Генри улыбался одними губами, глаза его блуждали.
– И как я тебе возразил бы, если б хватило ума? – произнес он невнятно, с набитым ртом.
Джордж сделал глубокую затяжку, немного стыдясь, но и забавляясь этой абсурдной игрой.
– Ты вытер бы пот со лба и сказал: «Ну и жара». – Джордж проговорил это высоким, тонким голосом, подражая Генри.
Генри, довольный, кивнул.
Джордж сказал:
– А я сказал бы: «Да послушай, черт возьми, не виляй-ка. Ты ни в чем не виноват. Имей мужество смотреть правде в глаза. В жизни всякое случается». – «Да нет, я виноват, конечно», – сказал бы ты. «Ну, хорошо, виноват, – отвечу я. – Но ведь не мог же ты тогда вести себя иначе». – «Да, вести себя иначе я не мог», – ответишь ты.

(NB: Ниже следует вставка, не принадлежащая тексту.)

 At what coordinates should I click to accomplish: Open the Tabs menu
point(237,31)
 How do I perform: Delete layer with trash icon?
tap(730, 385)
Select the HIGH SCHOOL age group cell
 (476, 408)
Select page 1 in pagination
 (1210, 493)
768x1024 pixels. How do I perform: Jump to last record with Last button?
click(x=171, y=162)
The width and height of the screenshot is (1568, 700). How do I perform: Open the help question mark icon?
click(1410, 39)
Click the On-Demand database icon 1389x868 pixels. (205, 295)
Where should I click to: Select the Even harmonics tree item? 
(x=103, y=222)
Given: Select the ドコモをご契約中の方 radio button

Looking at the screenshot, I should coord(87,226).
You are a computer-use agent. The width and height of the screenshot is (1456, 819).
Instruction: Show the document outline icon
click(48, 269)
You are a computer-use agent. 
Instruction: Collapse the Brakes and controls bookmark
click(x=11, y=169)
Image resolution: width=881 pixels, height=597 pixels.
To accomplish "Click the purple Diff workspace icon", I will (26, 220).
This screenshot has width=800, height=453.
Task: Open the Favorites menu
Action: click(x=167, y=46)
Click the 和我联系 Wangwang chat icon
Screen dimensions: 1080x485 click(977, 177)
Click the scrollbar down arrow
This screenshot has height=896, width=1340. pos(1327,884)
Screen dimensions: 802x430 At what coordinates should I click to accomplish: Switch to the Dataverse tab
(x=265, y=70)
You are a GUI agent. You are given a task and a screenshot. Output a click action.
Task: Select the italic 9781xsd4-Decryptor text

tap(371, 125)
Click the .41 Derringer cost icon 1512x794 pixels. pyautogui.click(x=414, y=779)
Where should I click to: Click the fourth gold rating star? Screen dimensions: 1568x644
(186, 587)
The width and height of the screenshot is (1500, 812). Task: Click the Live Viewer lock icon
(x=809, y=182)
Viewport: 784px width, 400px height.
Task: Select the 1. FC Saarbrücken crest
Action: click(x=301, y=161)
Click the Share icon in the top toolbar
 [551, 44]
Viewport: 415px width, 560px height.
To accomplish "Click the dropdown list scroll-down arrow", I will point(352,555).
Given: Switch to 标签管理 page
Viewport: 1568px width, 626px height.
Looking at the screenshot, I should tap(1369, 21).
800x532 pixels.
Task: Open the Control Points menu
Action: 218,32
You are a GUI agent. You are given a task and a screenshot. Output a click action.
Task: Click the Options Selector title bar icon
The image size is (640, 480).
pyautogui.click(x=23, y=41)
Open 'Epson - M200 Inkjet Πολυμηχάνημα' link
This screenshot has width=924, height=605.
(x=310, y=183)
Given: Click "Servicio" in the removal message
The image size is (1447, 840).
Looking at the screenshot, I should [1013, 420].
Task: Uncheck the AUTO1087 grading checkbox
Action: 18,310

Из кухни не доносилось ни звука. Кэлли стоит, наверное, у мойки с безнадежным видом, слушает и чувствует себя так, будто ее предали – не то, чтоб именно Джордж Лумис, вообще. Или, может быть, она стоит у открытой двери, прижавшись лбом к сетке. Ее просто сама жизнь предала или человеческая природа. Джордж посмотрел на стенные часы. Без пяти двенадцать. Генри поглядывал в окно и на имбирное печенье у себя в руке, запрокинув голову, словно оно где-то высоко на дереве. Нос, рот, глаза казались мелкими на лоснящемся широченном лице. Волосы у него поредели с годами, как ворс на старой-старой кушетке или шерсть на паршивой собаке.
Джордж сказал:
– Ты скажешь: «Теперь ты послушай». Ты мне скажешь: «Я давно уж поджидал, когда смогу его убить…» его или еще кого-то или что-то. Люди не знают, что у них внутри. Один Саймон Бейл знал, иначе бы не совал каждому встречному свои брошюрки и не предсказывал конец света. Добро. Я, как заряженный револьвер, ждал всю жизнь, когда наступит пора выпалить, и он ждал случая меня до этого довести, и оба мы не виноваты: лев – это лев, а корова – корова. Но человек ведь не только животное. Когда поступок совершен, человек оценивает свой поступок. Когда дело сделано, он может сказать «да» или «нет». Он может сказать «да, все правильно» независимо от того, с кем, когда и где это произошло, а может сказать «нет, не правильно». И говоря все это, ты будешь выглядеть, как удрученный бегемот. – Он понял вдруг, куда его заносит, подался еще больше вперед, чувствуя, как струйки пота жгут спину. – Наконец меня вдруг осенит, и я скажу: «Ты себя богом считаешь?» А ты ответишь: «Да, считаю». И тогда я уж совсем заткнусь. Что можно ответить человеку, который взялся быть богом? – Он осекся. Потом засмеялся, внезапно, зло.